**WHAT YOU WILL DO:** From the first line of the data below through the line holding "Screen dimensions: 971x602", write out each line exactly as it stands.

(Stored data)
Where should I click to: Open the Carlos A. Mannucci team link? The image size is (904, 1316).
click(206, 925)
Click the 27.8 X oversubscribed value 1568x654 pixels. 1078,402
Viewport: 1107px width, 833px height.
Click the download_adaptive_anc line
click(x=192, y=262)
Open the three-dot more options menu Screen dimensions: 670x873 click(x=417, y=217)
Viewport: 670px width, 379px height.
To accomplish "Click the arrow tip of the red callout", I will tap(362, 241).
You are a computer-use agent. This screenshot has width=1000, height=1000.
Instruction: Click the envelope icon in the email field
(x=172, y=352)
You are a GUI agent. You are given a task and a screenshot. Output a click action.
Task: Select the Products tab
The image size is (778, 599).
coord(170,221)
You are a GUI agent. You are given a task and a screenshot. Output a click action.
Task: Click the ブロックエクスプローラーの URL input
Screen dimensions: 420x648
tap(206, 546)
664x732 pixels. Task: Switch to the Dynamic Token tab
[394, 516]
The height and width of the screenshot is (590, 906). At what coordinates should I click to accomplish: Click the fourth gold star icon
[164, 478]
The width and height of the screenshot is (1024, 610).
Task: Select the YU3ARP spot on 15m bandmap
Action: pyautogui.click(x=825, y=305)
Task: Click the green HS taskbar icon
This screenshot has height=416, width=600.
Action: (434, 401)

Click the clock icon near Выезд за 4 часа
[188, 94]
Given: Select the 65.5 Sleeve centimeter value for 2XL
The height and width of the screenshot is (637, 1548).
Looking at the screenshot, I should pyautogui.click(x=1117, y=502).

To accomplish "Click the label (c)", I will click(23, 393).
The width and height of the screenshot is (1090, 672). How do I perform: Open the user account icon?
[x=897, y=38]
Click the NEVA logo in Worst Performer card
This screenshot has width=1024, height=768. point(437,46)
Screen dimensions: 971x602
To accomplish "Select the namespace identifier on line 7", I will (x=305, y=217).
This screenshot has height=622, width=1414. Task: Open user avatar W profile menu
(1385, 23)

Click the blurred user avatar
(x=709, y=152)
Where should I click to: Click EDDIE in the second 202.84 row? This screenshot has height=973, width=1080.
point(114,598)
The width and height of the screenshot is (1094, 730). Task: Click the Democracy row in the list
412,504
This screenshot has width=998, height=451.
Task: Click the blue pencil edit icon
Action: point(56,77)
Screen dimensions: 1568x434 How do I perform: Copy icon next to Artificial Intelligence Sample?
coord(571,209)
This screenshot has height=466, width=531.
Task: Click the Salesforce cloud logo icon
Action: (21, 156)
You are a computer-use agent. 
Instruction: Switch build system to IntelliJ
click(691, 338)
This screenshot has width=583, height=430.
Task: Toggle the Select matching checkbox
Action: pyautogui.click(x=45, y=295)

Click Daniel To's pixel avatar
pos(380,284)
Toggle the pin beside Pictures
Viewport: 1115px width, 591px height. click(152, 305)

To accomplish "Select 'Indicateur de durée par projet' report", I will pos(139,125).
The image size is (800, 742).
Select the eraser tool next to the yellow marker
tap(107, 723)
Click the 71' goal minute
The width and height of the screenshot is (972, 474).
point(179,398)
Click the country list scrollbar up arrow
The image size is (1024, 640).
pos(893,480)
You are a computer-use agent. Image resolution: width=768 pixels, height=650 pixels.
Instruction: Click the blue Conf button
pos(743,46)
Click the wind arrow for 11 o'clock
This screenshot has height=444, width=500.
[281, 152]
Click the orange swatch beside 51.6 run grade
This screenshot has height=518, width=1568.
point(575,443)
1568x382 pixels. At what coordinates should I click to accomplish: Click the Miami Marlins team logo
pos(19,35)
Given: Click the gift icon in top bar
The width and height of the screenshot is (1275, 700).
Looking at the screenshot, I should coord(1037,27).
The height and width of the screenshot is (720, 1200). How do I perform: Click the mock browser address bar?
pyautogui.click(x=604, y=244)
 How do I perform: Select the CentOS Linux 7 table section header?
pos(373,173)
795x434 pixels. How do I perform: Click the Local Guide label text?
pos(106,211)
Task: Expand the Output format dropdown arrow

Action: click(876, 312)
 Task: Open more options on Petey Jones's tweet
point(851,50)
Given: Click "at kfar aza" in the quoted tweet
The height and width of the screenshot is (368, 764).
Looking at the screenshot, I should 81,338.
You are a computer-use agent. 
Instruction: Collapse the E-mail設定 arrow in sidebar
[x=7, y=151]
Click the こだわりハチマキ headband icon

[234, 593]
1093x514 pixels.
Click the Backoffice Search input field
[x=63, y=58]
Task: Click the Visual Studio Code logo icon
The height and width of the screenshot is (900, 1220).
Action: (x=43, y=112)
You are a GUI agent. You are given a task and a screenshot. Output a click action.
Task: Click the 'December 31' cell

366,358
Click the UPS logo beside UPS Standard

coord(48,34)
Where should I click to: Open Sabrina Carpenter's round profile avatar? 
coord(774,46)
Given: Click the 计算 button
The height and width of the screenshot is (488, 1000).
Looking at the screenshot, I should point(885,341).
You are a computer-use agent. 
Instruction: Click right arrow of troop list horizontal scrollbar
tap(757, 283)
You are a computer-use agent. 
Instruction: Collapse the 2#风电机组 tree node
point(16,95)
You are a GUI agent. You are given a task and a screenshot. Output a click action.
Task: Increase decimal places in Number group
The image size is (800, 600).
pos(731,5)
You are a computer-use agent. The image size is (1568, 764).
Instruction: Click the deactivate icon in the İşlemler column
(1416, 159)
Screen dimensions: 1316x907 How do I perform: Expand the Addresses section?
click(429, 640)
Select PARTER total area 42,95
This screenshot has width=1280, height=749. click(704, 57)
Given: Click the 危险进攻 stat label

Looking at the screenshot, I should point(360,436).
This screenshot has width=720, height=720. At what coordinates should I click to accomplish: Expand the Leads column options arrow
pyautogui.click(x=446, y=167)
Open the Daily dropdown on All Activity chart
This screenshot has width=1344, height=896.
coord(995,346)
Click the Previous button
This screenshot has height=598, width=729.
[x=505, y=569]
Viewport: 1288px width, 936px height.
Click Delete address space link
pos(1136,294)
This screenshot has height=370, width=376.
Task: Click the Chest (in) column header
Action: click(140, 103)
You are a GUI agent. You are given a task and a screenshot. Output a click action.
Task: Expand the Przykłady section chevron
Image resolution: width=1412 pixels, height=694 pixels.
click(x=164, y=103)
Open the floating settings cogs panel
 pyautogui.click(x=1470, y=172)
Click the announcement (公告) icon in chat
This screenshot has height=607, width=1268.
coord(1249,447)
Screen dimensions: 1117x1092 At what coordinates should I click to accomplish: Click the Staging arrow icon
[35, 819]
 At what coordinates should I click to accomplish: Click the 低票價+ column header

**TASK OUTPUT:**
Where should I click to: Open the Carlos A. Mannucci team link? The image size is (904, 1316).
click(206, 925)
Click the 27.8 X oversubscribed value 1568x654 pixels. 1078,402
Viewport: 1107px width, 833px height.
Click the download_adaptive_anc line
click(x=192, y=262)
Open the three-dot more options menu Screen dimensions: 670x873 click(x=417, y=217)
Viewport: 670px width, 379px height.
To accomplish "Click the arrow tip of the red callout", I will tap(362, 241).
You are a computer-use agent. This screenshot has width=1000, height=1000.
Instruction: Click the envelope icon in the email field
(x=172, y=352)
You are a GUI agent. You are given a task and a screenshot. Output a click action.
Task: Select the Products tab
The image size is (778, 599).
coord(170,221)
You are a GUI agent. You are given a task and a screenshot. Output a click action.
Task: Click the ブロックエクスプローラーの URL input
Screen dimensions: 420x648
tap(206, 546)
664x732 pixels. Task: Switch to the Dynamic Token tab
[394, 516]
The height and width of the screenshot is (590, 906). At what coordinates should I click to accomplish: Click the fourth gold star icon
[164, 478]
The width and height of the screenshot is (1024, 610).
Task: Select the YU3ARP spot on 15m bandmap
Action: pyautogui.click(x=825, y=305)
Task: Click the green HS taskbar icon
This screenshot has height=416, width=600.
Action: (434, 401)

Click the clock icon near Выезд за 4 часа
[188, 94]
Given: Select the 65.5 Sleeve centimeter value for 2XL
The height and width of the screenshot is (637, 1548).
Looking at the screenshot, I should pyautogui.click(x=1117, y=502).

To accomplish "Click the label (c)", I will click(23, 393).
The width and height of the screenshot is (1090, 672). How do I perform: Open the user account icon?
[x=897, y=38]
Click the NEVA logo in Worst Performer card
This screenshot has width=1024, height=768. point(437,46)
Screen dimensions: 971x602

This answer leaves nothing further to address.